_提示文_.
+ + + + +
ぬるい環境にいるとフリーズがおろそかになる

フリーズについて。

 

多種多様な価値観が混在し、さらに多様化が広がりを見せる中で一概にこれをしないといけないという括りを断言しづらくなっている現状ではありますが、bboyingの構成要件にフリーズがある以上、やはり無いよりはある、止まらないよりは止まる、ハメれてないよりはハメる、かつオリジナリティがあれば文句の付けようがないんじゃないでしょうか。

 

ぶっちゃけフリーズが無くても気にしない層もいたりしますが、やはりバトルで優劣を決する際に重要なファクターとなっていることは厳然たる事実として存在しているわけで。

 

体操の着地と同じような感覚で捉えてもいいのかなと。

 

向上心も失せて勝敗そっちのけの遊びでやってるなら別に着地しようがしまいが、クラッシュしようがしまいがどうでもいいことではありますが、身体表現である以上採点至上主義からは逃れられないわけで、勝つためには決めないといけません。
+ + + + +
_データ部分_.
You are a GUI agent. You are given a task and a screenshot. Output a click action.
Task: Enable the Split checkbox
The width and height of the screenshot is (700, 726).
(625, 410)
+ + + + +
_課題の条件_.
- A) フリーズについての文章をもとに、次の問いに答えてください。
(i) フリーズは何と同じような感覚で捉えてもいいと書かれていますか。
(ii) フリーズが重要なファクターになっているのは、どのような場面ですか。
(iii) 身体表現である以上、何から逃れられないとされていますか。
- B) フリーズについての文章を、最後の文の後から引き継いで書き進めてください。
データはフリーズについての文章とは関係がありません。

_解答_.
- A)
(i) 体操の着地
(ii) バトルで優劣を決する際
(iii) 採点至上主義

- B)
まぁフリーズがすべてではありませんが、内容が僅差であればセットの完成度が高い方に手が上がるのは自明の理であり、当然磨き上げておくべきスキルです。

 

ただ、フリーズを重要視しないコミュティにいると、そもそもフリーズをしない、しても止まらない、クラッシュする、ありきたりなフリーズ、ありきたりな入り方、音を聞いてない、等々言いだすとキリが無いほどフリーズへの意識が低かったりします。

 

単純にフリーズの練習もきついから、ということに尽きるかと思います。

 

高強度の無酸素運動を行った後に、強度の高い姿勢保持を要求されます。

 

この点、難易度の話は別にしても、足で着地する体操とは真逆ですね。

 

いずれにしても、200m全力ダッシュした後に1分間倒立し続けるようなイメージでしょうか。

 

無酸素運動により精も根も尽き果てている状態からもう一絞りしないといけません。

 

えげつないほどきつい練習なので、ぬるい環境にいると楽な方楽な方へと流されていき、結果勝てない、あるいは決めが甘いBBOYとなってしまいます。

 

環境というのは恐ろしいもので、どれだけ鋼のように硬い意志をもってしもてそれを懐柔し破壊する力を持っています。

 

ぬるい環境しかないがそれでも上を目指したいと考えているBBOYは、最悪一人で練習した方が効率的なのではないかと思います。

 

 

ロングムーブの是非を問う

しばしば話題になるムーブ時間

 

そもそもロングムーブ自体が困難なジャンルであるが故にロングムーブを売りにしているBBOYに疑問符が投げかけられることがままあります。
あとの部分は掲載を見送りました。